Problem: Copy the data below word for word, beginning with its first line and ending with the line that has "Preise und Produkte (587, 586)". Include both of those lines.

(Data listing)
***
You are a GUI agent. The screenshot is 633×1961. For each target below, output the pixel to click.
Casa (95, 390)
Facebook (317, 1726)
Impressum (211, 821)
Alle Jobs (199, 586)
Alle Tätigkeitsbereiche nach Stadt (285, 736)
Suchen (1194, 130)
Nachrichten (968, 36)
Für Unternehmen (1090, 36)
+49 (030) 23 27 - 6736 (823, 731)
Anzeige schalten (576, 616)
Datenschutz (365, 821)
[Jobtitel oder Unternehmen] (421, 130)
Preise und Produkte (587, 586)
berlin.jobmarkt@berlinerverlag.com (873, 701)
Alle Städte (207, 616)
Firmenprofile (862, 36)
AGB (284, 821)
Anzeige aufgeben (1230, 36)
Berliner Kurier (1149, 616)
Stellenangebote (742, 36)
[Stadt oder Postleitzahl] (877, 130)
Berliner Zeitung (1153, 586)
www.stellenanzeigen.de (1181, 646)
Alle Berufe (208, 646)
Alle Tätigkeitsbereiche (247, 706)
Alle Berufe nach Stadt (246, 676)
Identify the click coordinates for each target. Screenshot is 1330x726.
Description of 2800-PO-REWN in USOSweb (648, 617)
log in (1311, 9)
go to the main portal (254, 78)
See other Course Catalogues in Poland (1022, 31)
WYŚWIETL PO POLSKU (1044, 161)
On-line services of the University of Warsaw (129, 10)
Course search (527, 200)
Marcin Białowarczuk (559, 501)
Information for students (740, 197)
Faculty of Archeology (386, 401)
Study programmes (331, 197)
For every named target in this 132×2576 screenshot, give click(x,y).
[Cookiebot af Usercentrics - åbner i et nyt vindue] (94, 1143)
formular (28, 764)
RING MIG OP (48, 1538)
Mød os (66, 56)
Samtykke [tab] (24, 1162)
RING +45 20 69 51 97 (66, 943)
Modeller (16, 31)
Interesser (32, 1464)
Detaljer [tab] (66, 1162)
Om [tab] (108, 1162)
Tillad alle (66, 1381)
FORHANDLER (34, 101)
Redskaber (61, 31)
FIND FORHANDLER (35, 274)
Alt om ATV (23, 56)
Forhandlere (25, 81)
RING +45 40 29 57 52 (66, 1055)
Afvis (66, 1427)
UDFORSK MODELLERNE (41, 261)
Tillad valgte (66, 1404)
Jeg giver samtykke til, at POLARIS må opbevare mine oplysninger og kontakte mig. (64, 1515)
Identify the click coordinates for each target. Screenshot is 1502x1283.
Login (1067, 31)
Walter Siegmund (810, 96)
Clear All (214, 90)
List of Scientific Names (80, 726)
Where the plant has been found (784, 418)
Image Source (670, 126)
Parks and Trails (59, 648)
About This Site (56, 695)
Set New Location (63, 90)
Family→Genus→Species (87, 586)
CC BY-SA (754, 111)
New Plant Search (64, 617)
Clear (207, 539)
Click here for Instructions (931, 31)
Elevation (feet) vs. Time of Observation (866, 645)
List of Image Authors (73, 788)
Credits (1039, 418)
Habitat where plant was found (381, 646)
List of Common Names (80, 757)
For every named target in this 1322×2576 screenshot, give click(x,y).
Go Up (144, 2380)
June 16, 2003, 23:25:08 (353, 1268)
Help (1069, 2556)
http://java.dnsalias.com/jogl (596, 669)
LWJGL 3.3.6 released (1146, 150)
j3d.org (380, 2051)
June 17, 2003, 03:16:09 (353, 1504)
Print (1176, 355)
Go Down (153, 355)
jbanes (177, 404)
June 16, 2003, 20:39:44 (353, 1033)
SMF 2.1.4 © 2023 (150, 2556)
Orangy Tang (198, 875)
***
The reply:
You are a GUI agent. The screenshot is 633×1961. For each target below, output the pixel to click.
Casa (95, 390)
Facebook (317, 1726)
Impressum (211, 821)
Alle Jobs (199, 586)
Alle Tätigkeitsbereiche nach Stadt (285, 736)
Suchen (1194, 130)
Nachrichten (968, 36)
Für Unternehmen (1090, 36)
+49 (030) 23 27 - 6736 (823, 731)
Anzeige schalten (576, 616)
Datenschutz (365, 821)
[Jobtitel oder Unternehmen] (421, 130)
Preise und Produkte (587, 586)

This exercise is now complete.